"Kota adalah kumpulan rumah dan jalan. Tapi kenangan adalah kumpulan langkah dan nama."
Pagi itu, udara Bandung mulai hangat. Jam belum sepenuhnya menunjukkan pukul delapan ketika saya keluar dari Holiday Inn Pasteur, menapaki trotoar yang tidak teratur atau bahkan tidak ada. Suasana jalanan lumayan lengang, maklum di akhir pekan. Lalu lintas baru menggeliat, dan di sekitar lumayan banyak pedagang kaki lima. Ada bubur ayam, nasi kuning dan surabi.

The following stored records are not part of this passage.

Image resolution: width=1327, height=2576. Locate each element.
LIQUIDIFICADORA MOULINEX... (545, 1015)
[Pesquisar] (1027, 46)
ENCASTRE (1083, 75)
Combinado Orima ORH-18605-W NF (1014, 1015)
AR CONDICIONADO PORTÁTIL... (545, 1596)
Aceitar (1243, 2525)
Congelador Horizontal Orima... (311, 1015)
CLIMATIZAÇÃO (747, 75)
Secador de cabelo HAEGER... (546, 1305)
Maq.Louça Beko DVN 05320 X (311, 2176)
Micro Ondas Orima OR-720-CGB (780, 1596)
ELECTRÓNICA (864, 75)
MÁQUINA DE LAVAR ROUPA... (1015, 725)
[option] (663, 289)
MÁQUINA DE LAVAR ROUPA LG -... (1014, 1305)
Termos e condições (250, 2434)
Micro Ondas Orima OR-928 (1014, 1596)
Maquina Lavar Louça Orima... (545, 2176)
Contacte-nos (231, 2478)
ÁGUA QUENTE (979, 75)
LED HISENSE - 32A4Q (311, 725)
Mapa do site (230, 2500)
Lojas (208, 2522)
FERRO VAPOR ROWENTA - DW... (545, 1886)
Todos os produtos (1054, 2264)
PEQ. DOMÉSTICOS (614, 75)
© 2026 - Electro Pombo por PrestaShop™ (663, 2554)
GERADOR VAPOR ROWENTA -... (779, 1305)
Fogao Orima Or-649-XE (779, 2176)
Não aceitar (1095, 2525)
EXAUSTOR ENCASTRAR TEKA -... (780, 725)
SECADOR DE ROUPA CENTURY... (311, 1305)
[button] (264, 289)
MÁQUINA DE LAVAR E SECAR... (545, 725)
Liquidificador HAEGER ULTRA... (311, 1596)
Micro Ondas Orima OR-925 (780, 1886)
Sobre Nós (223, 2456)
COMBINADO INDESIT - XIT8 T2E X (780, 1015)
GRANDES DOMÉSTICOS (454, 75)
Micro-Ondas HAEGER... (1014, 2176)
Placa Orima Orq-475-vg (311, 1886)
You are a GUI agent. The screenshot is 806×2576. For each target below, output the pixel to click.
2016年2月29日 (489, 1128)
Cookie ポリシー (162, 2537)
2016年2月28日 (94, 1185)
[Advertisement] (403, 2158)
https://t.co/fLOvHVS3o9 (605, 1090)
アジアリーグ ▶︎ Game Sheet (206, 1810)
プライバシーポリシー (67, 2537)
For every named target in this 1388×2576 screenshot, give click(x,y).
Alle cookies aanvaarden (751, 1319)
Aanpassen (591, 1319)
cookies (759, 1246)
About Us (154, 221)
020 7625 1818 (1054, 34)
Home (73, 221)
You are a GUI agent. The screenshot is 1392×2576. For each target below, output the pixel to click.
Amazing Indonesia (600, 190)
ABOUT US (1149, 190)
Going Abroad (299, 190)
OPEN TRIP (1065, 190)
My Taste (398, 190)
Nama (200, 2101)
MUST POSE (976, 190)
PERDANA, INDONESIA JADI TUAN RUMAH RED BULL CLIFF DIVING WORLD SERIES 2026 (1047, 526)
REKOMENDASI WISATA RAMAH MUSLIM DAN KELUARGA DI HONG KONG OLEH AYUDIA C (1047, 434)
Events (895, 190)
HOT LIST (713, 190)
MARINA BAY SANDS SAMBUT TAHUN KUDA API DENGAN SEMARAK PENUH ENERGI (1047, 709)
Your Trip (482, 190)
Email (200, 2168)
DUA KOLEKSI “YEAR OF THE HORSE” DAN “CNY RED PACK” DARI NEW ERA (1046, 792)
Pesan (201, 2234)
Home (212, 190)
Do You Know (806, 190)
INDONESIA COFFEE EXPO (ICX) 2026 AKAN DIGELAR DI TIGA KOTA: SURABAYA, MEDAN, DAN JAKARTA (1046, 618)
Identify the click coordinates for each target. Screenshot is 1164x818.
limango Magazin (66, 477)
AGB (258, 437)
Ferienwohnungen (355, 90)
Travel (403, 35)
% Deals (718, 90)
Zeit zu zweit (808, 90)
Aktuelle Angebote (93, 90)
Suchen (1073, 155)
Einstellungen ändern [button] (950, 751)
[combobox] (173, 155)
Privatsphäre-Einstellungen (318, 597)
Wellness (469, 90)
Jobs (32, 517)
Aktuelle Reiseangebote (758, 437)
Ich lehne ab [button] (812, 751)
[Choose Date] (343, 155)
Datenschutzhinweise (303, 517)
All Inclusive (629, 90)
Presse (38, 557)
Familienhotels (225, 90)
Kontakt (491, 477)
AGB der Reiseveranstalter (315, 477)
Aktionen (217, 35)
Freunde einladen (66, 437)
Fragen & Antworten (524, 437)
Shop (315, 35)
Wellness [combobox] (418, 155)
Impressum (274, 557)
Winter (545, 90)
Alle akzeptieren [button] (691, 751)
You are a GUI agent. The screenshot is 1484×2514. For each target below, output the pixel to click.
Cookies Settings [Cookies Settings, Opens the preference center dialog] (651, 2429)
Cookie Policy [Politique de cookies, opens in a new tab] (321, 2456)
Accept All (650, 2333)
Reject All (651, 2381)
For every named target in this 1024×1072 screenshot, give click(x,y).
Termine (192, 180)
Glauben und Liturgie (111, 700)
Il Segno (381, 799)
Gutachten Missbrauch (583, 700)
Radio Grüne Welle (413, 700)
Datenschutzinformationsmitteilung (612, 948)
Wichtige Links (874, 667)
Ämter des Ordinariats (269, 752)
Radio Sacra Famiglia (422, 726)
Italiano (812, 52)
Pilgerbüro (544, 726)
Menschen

Tak ada rencana besar pagi itu, hanya satu tujuan kecil yang tiba-tiba muncul di kepala: ziarah ke Pemakaman Kristen Pandu. Entah kenapa nama itu datang kembali ke ingatan---mungkin karena dulu, sekitar empat puluh tahun lalu, ketika saya masih tinggal di Sukagalih dan bekerja di Nurtanio, saya pernah melintasi kawasan ini.
Saat itu, hampir setiap hari saya berjalan kaki dari arah Sukagalih menuju jalan Pajajaran via Terusan Pasteur, menyusuri jalan kecil yang tembus ke makam Muslim Sirnaraga, lalu menyelinap lewat gang-gang, melewati wilayah Pandu yang senyap. Sebuah ritual diam-diam yang dulu tak saya pikirkan, kini tiba-tiba memanggil kembali.
Dan saya pun melangkah pagi itu, menuju tempat yang dulu pernah saya lintasi begitu saja: Pandu.
Jalan Menuju Makam
Saya berjalan melewati jembatan penyeberangan yang sepi. Melewati deretan kantor travel dan toko oleh-oleh. Makanan khas Bandung. Saya kemudian belok ke sebuah gang kecil yang nyaris tak terlihat dari jalan utama. Gang itu sempit, dan di kanan-kirinya ada rumah-rumah padat yang berdiri berimpitan dengan tembok makam. Sebagian rumah bahkan dibangun di atas bagian makam lama, menyisakan nisan-nisan tua yang seperti menyembul dari tanah halaman.
Saya bahkan melihat seseorang tidur di atas lempengan marmer, mungkin karena semalam terlalu panas di dalam rumah. Aneh, tapi nyata.